### TASK
Set out exactly, line by line, the stretch of data below that begins at the line containing "Image resolution: width=960" and ends at the line containing "Select Dan 'apEX'", with both ends kept.
EXERCISE DATA: Begin
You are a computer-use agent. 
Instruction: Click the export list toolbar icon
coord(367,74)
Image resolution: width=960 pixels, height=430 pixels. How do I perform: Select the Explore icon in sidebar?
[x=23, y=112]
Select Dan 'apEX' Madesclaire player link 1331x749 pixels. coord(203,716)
EXERCISE DATA: End
EXERCISE DATA: Begin
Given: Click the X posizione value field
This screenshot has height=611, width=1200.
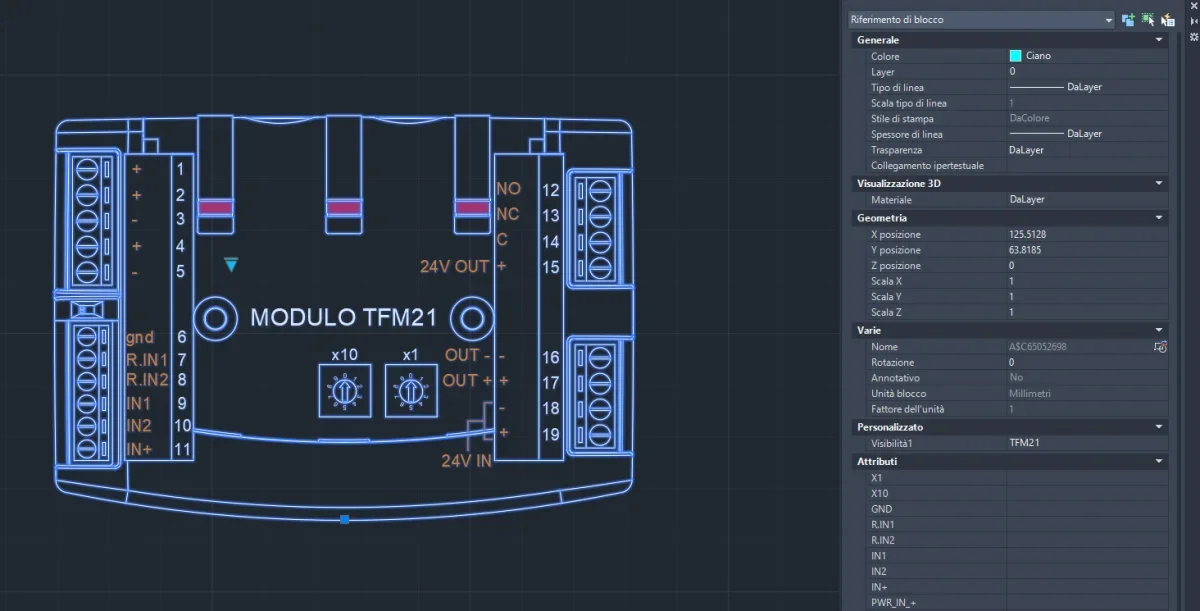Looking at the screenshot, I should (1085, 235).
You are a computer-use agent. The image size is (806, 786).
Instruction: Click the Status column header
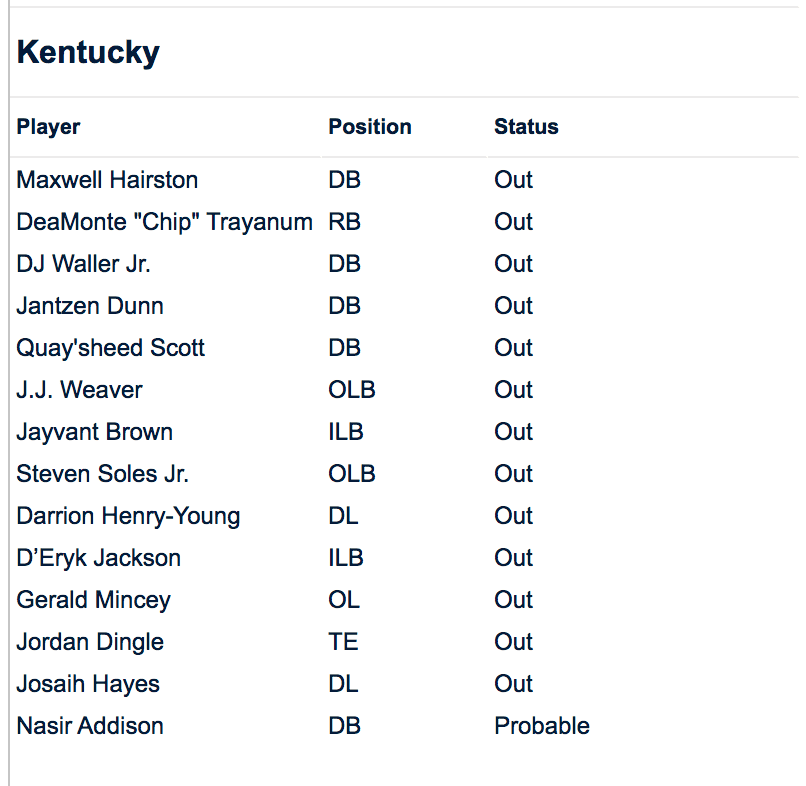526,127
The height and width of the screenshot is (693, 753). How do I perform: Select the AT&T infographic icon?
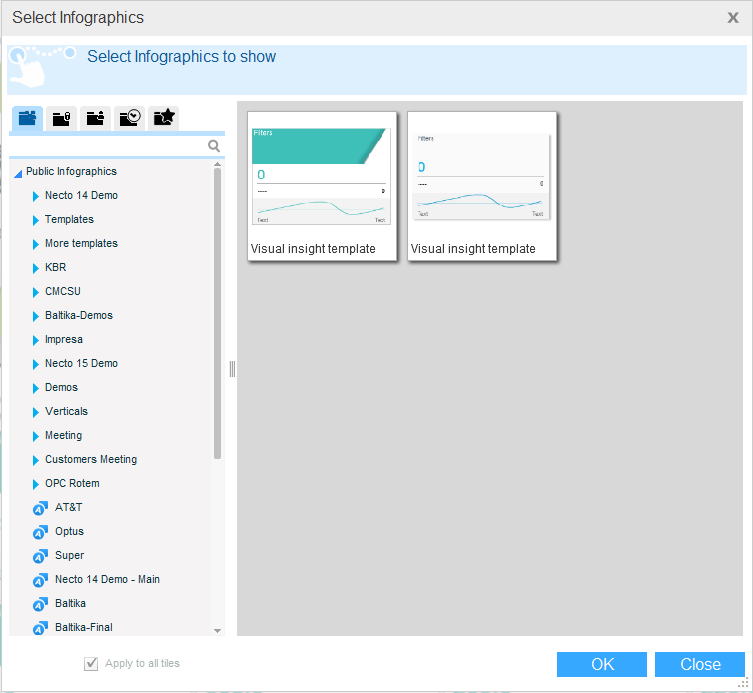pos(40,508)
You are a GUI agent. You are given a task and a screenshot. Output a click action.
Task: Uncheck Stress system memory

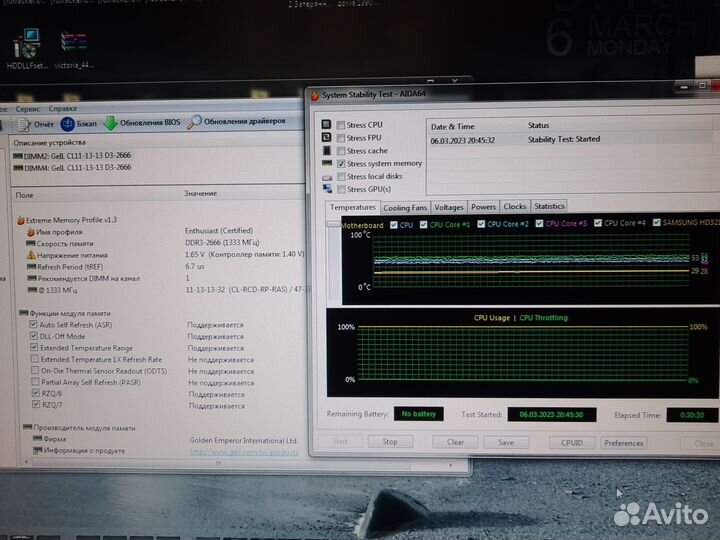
EXERCISE DATA: End
EXERCISE DATA: Begin
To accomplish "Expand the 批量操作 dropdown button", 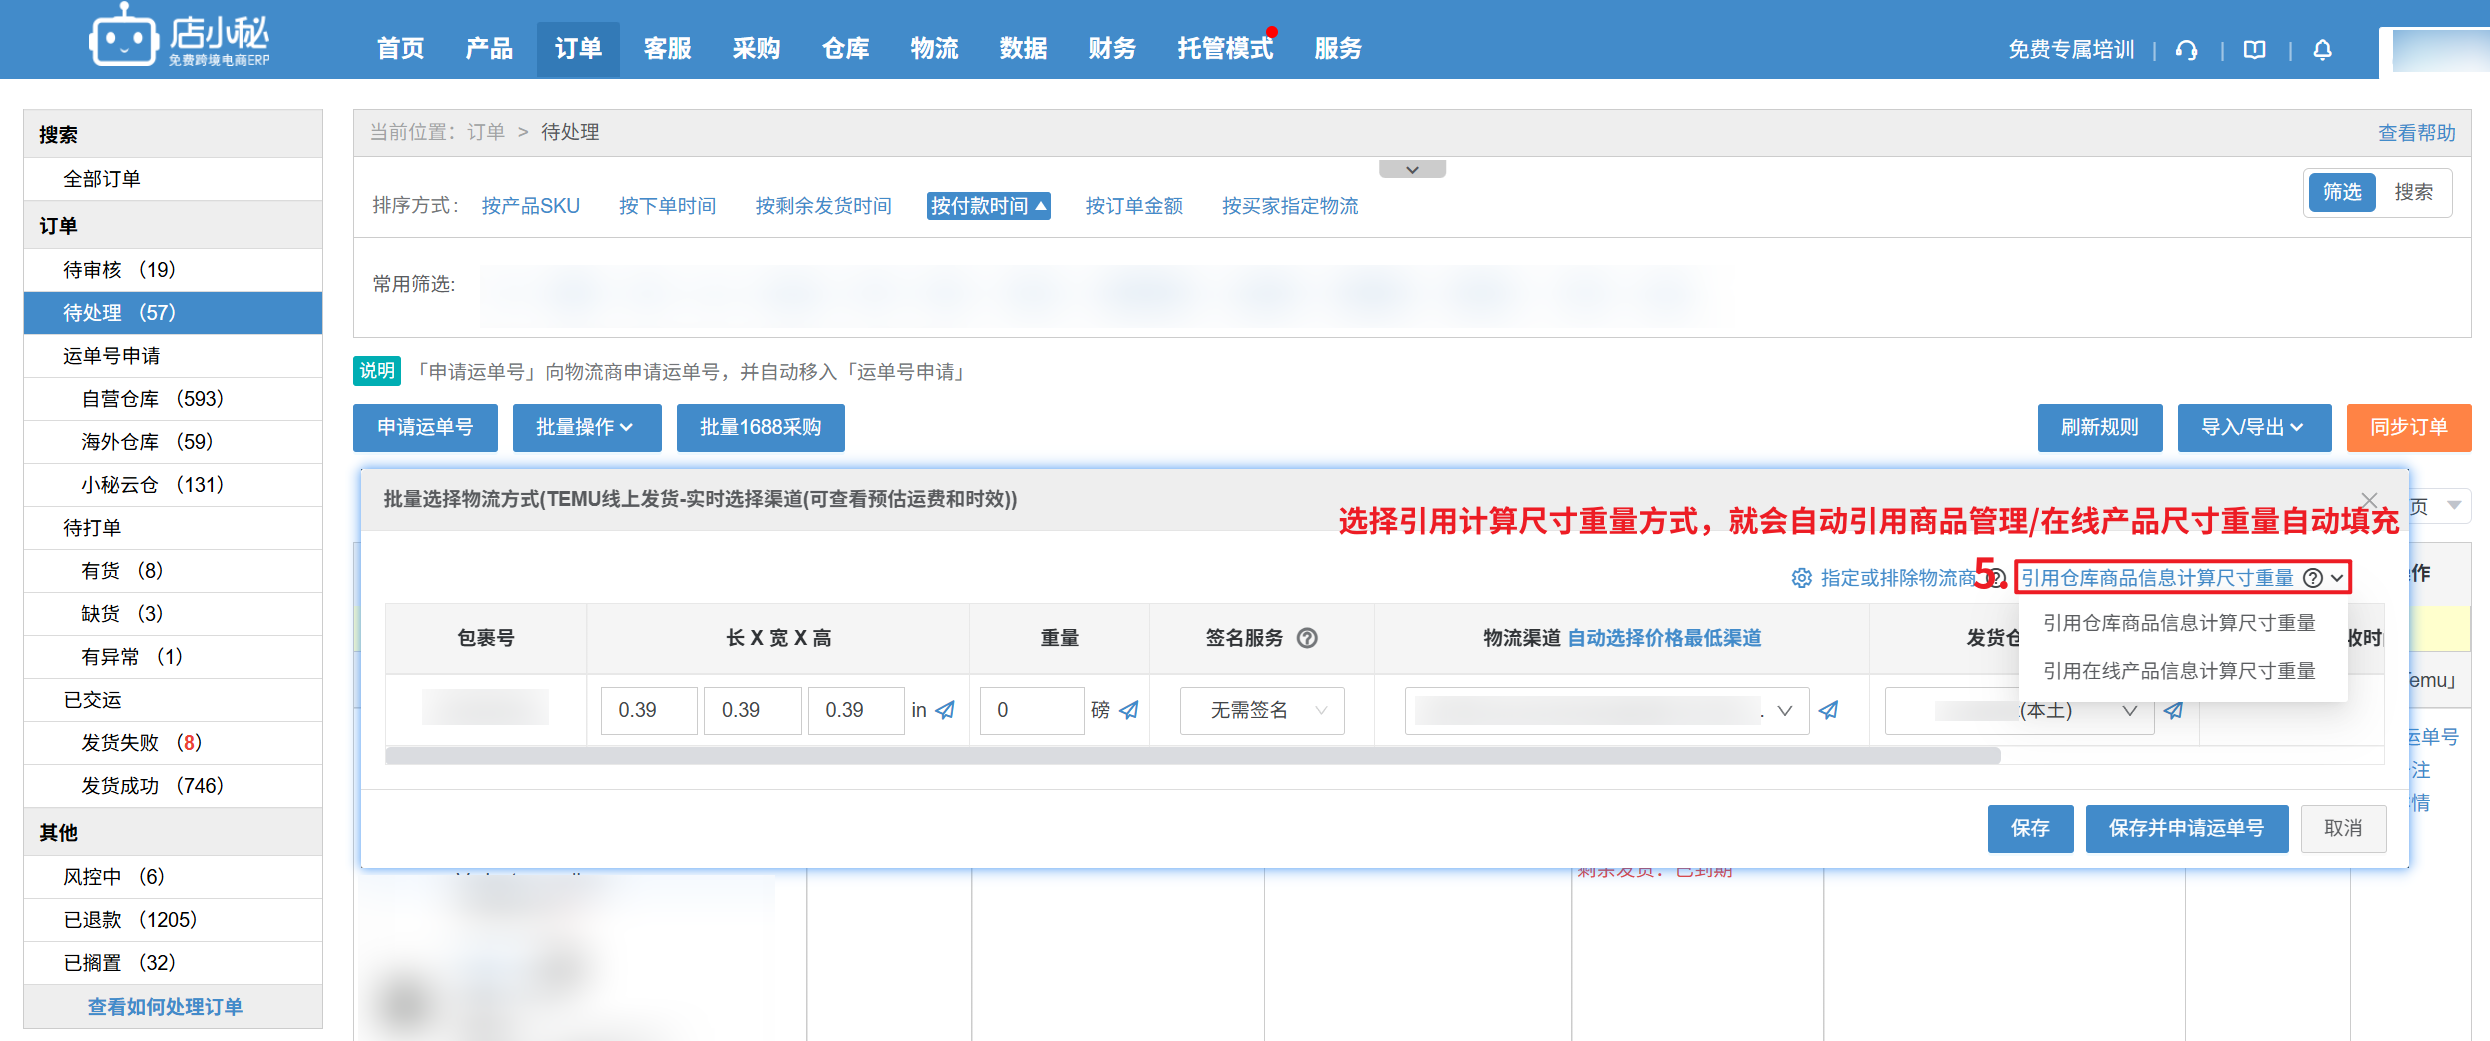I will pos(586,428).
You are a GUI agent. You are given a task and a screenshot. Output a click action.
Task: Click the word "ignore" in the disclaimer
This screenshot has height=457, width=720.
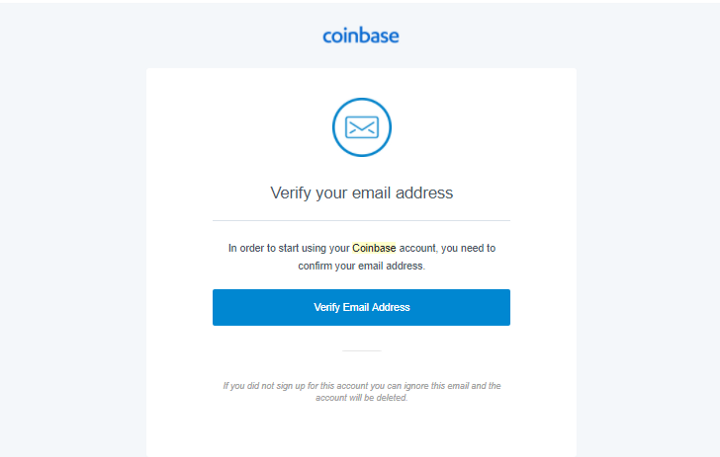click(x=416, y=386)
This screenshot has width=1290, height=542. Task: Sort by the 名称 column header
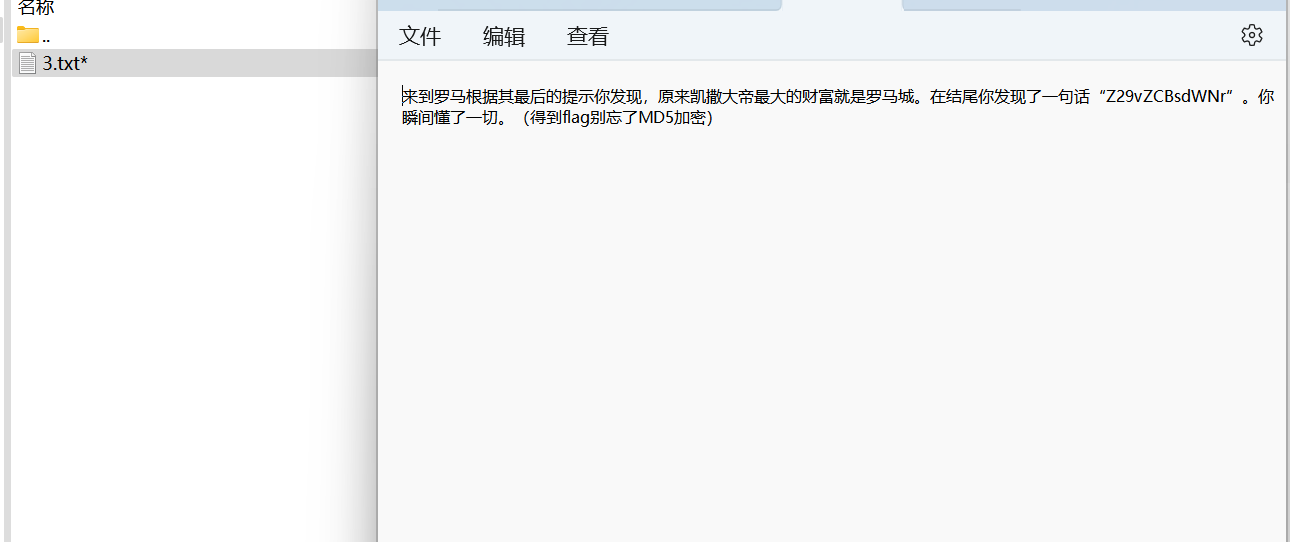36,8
EXERCISE DATA: End
### ANSWER SECTION
Image resolution: width=960 pixels, height=430 pixels. How do I perform: Select the Explore icon in sidebar?
[x=23, y=112]
Select Dan 'apEX' Madesclaire player link 1331x749 pixels. coord(203,716)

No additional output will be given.